The letter ë is not part of the Hungarian alphabet; however, linguists use this letter to distinguish between the two kinds of short e sounds of some dialects. This letter was first used in 1770 by György Kalmár, but has never officially been part of the Hungarian alphabet, as the standard Hungarian language does not distinguish between these two sounds. However, the ë sound is pronounced differently from the e sound in 6 out of the 10 Hungarian dialects and the sound is pronounced as ö in 1 dialect. It is also used in names. Other letter for this sound is Ėė (rarely).

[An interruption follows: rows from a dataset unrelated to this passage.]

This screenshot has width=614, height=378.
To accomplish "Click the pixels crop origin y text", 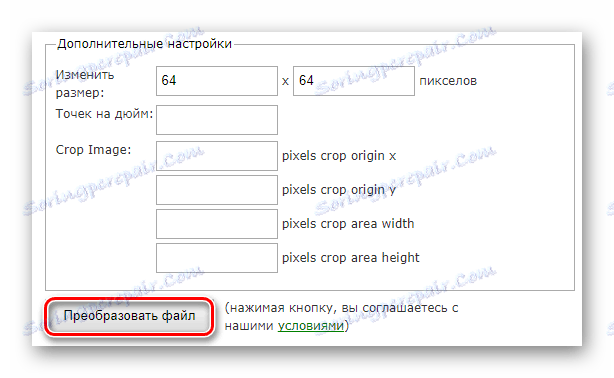I will [x=339, y=190].
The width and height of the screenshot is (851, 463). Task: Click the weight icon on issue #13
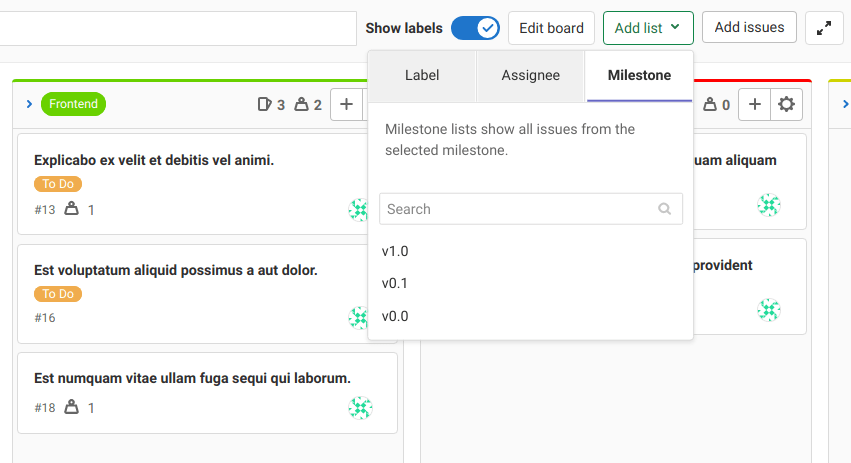71,209
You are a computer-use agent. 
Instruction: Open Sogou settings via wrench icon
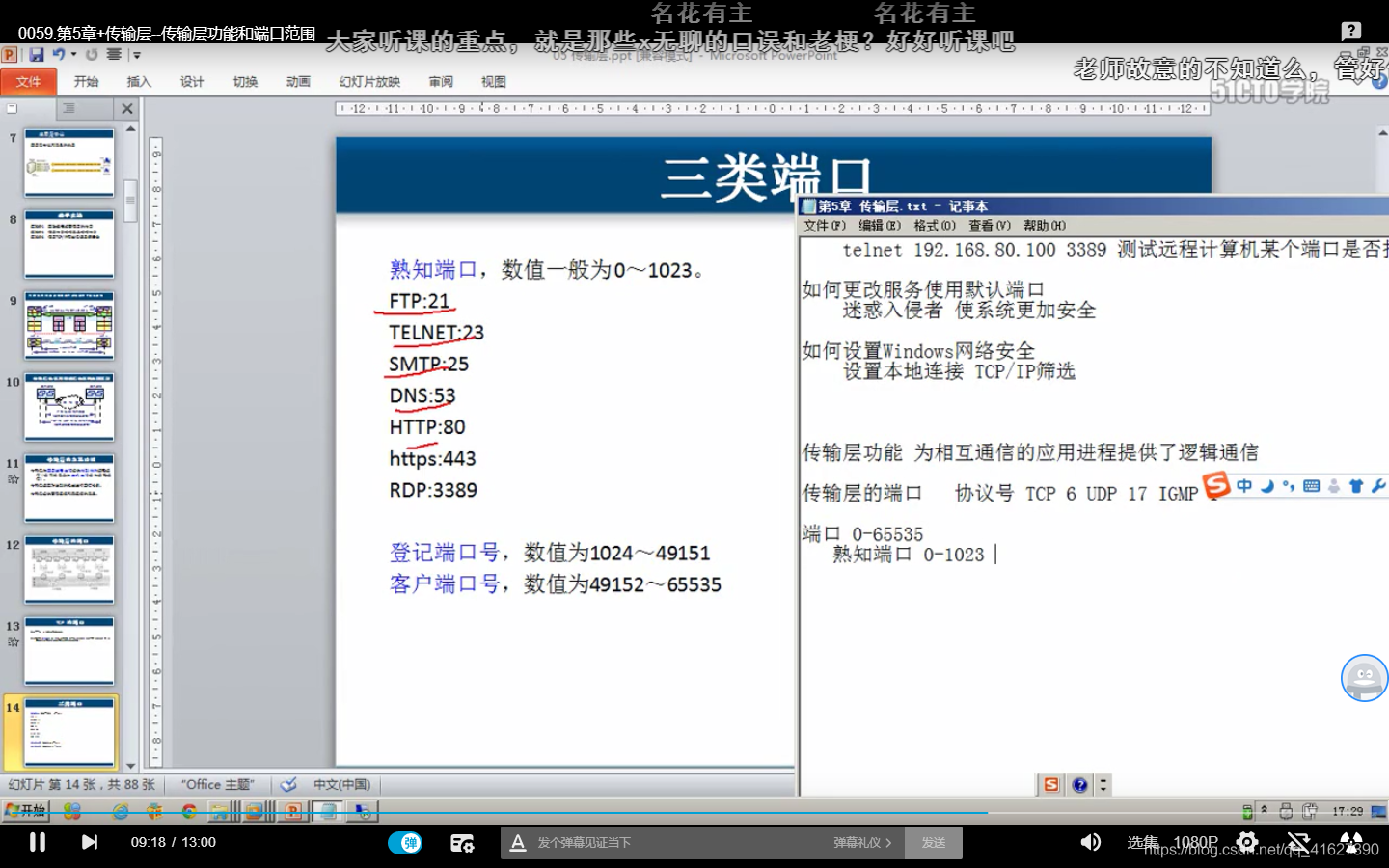click(x=1379, y=486)
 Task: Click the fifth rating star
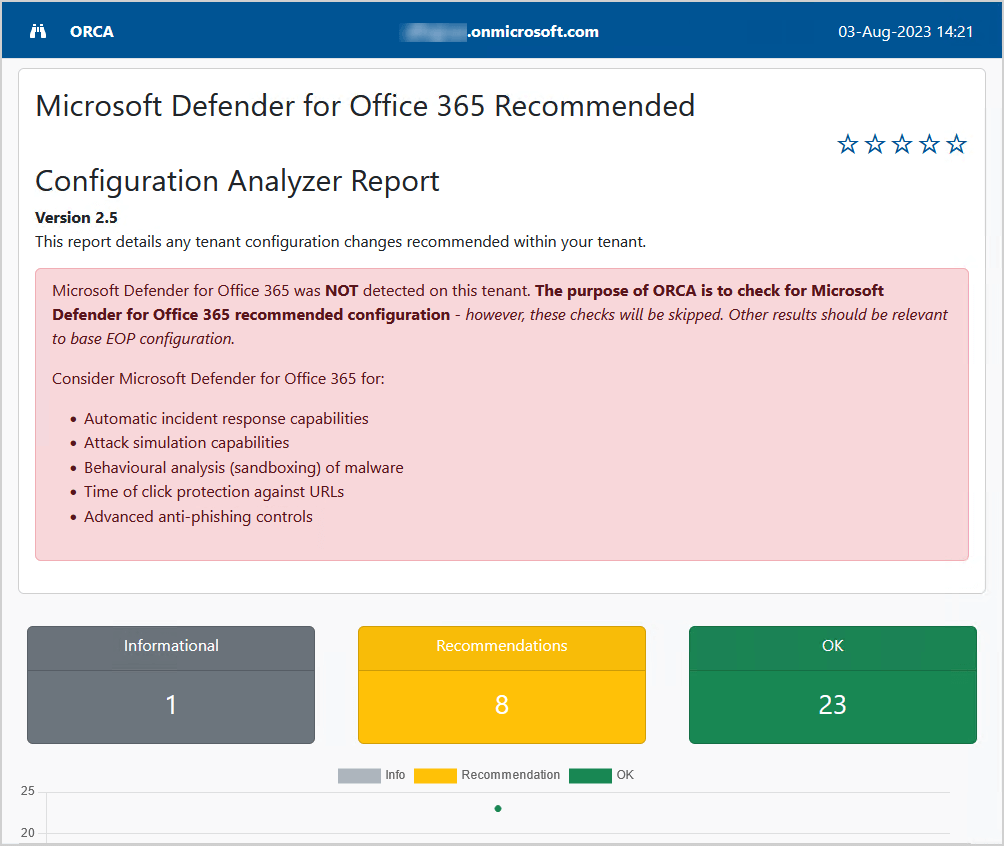click(956, 145)
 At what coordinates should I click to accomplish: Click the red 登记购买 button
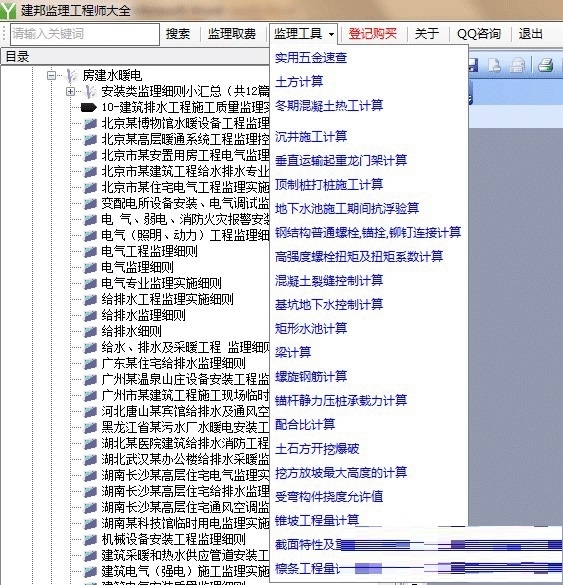click(372, 34)
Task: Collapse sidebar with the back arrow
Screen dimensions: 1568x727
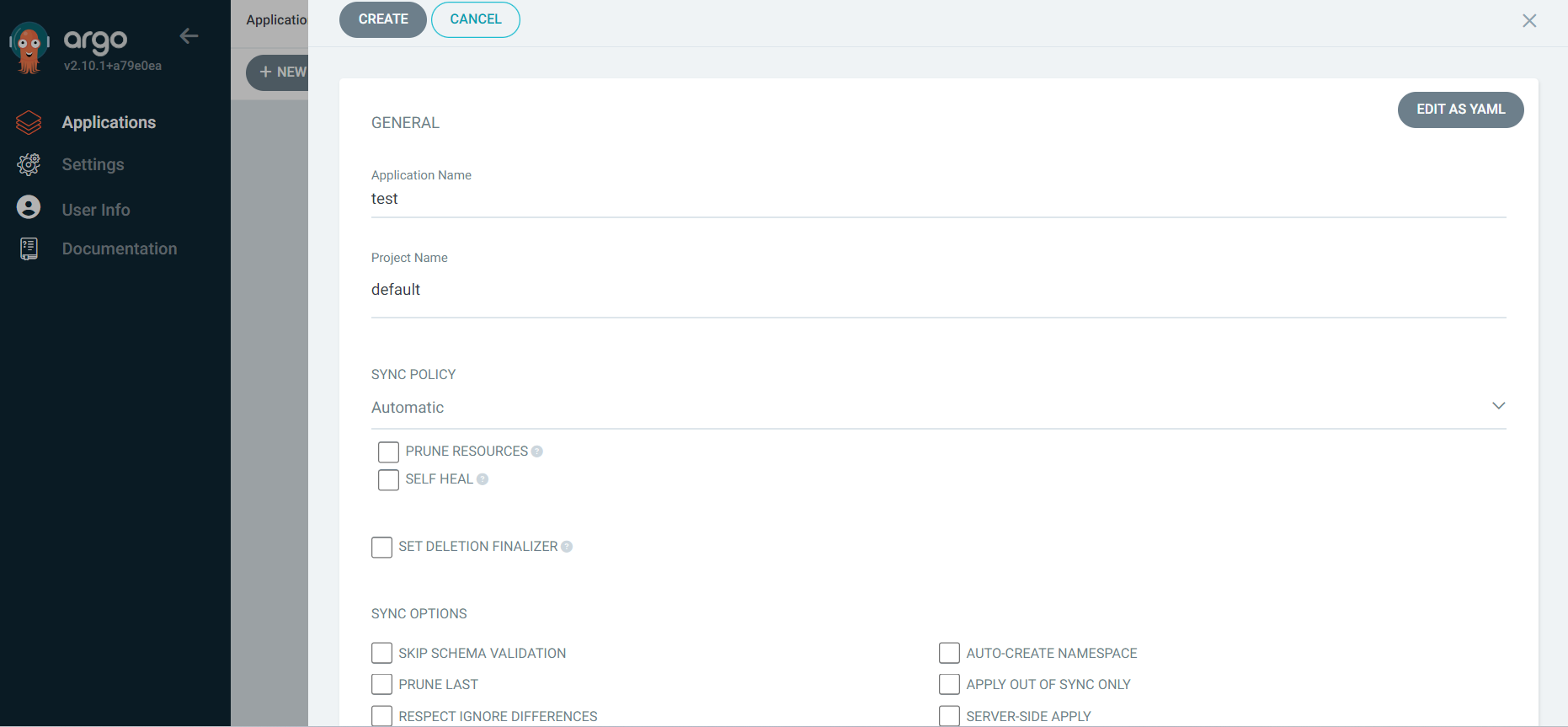Action: (189, 35)
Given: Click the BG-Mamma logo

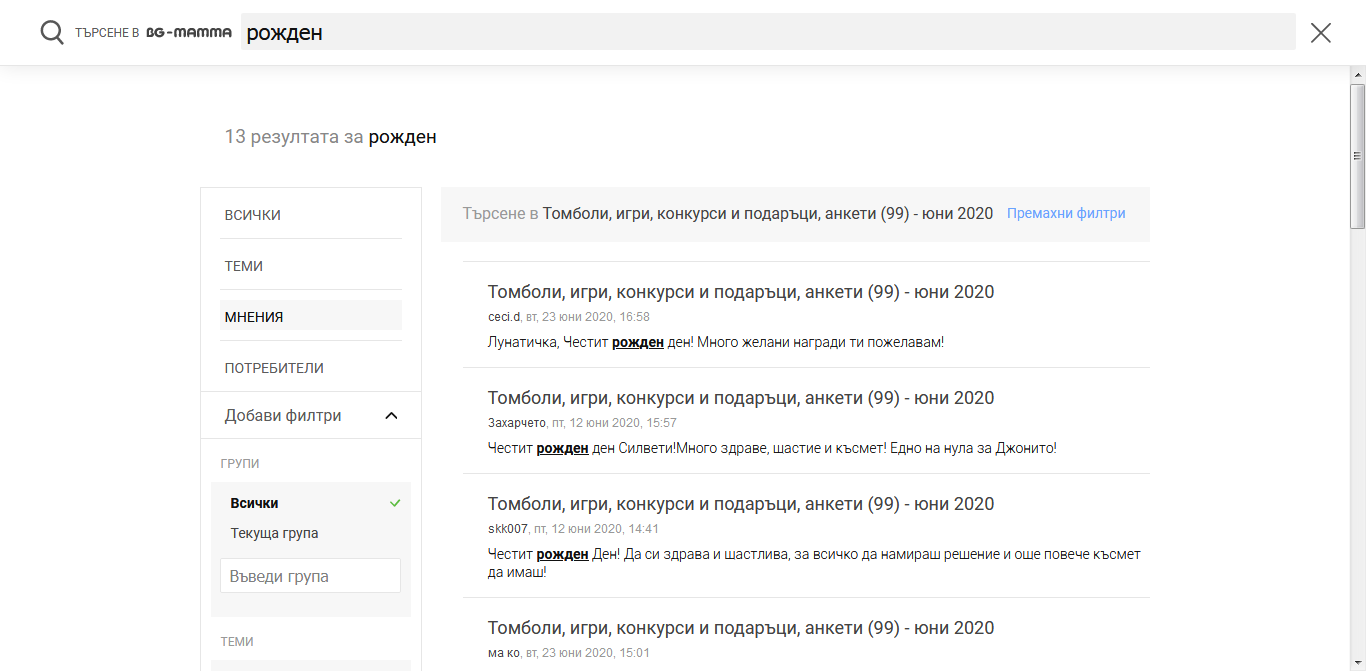Looking at the screenshot, I should pyautogui.click(x=189, y=33).
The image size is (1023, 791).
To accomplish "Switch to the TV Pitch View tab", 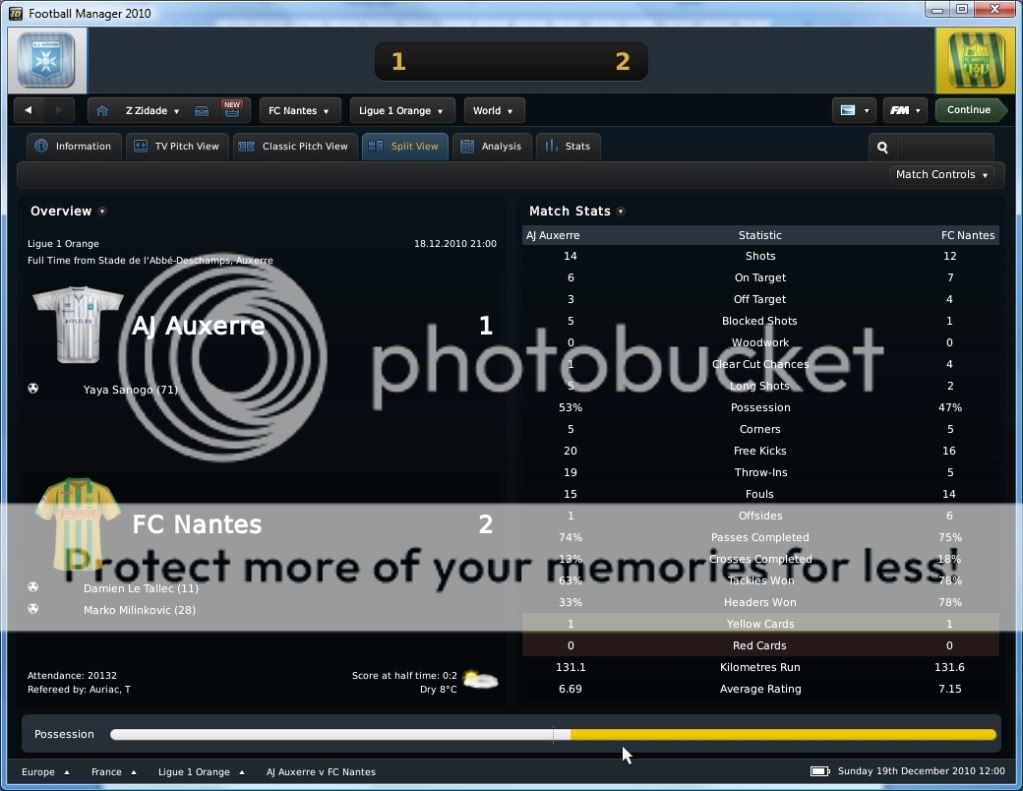I will coord(177,147).
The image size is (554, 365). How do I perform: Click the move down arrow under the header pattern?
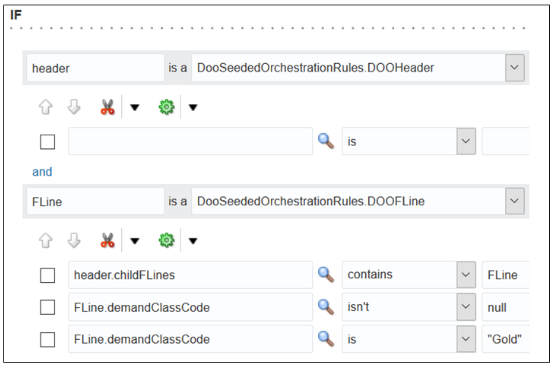click(x=74, y=107)
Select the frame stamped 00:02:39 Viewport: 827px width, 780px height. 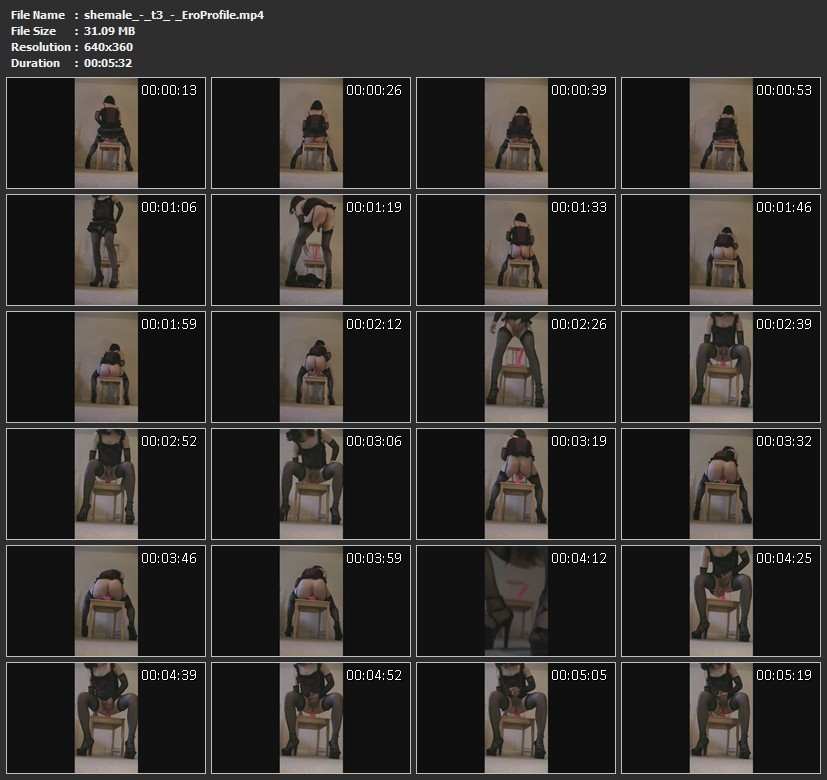pos(721,366)
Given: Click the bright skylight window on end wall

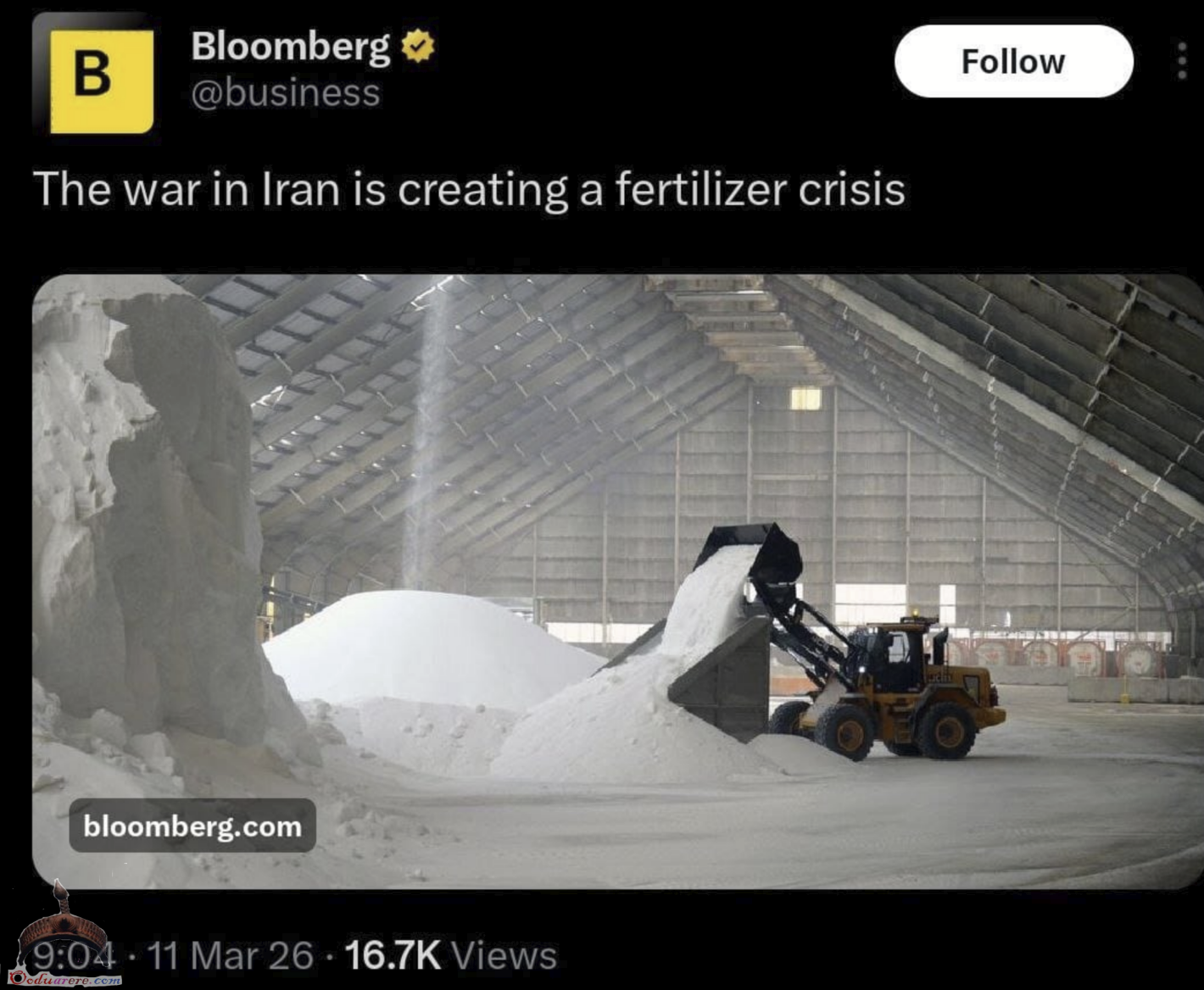Looking at the screenshot, I should pyautogui.click(x=805, y=398).
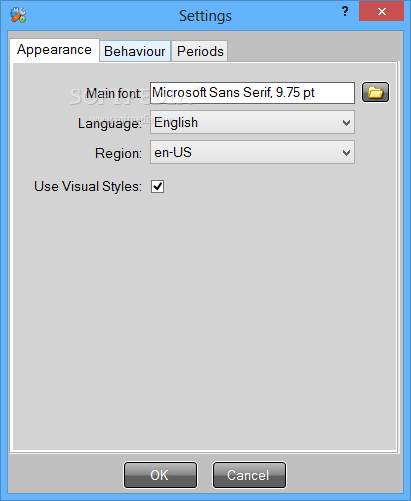Expand the Language dropdown arrow

[x=346, y=123]
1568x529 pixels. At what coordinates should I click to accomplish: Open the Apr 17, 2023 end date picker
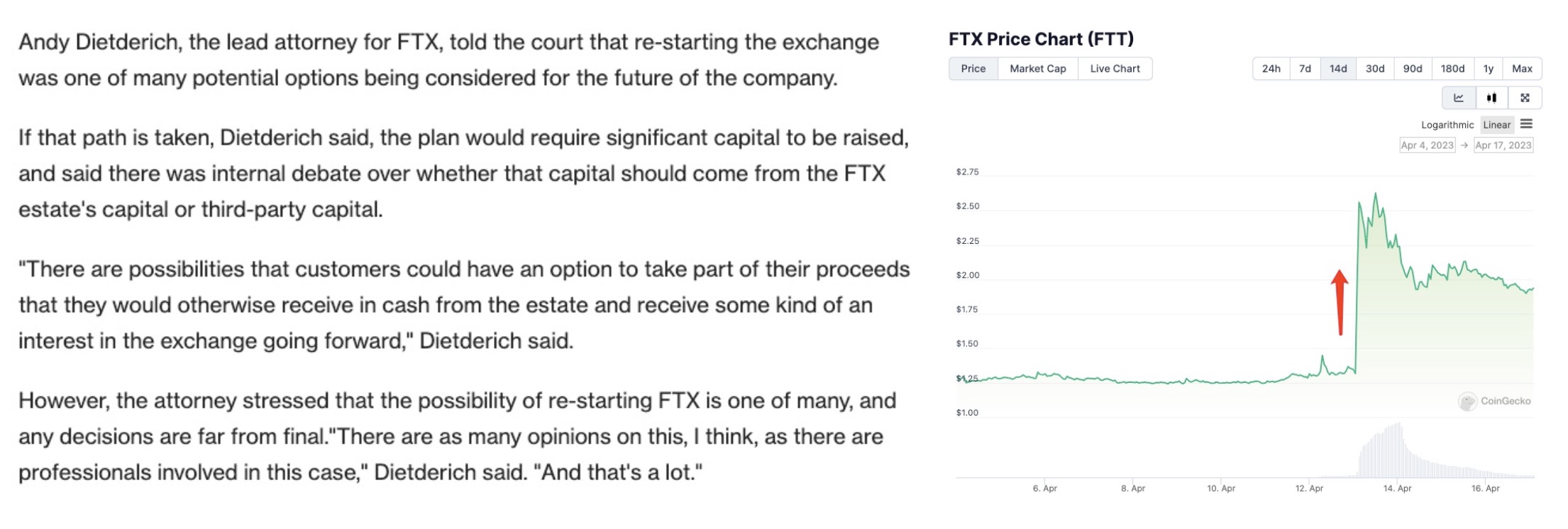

A more open variety of //ɛ//, close to /[æ]/, may be denoted as Ää in the Hungarian linguistics literature.

The digraph ch also exists in some words (technika, monarchia) and is pronounced the same as h. In names, however, it is pronounced like cs as well as like h or k (as in German) (see below).

The letter Y is only used in loanwords and several digraphs (gy, ly, ny, ty), and thus in a native Hungarian word, Y never comes as the initial of a word, except in loanwords. So, for native Hungarian words, the capital Y only exists in all caps or small caps formats, such as the titles of newspapers.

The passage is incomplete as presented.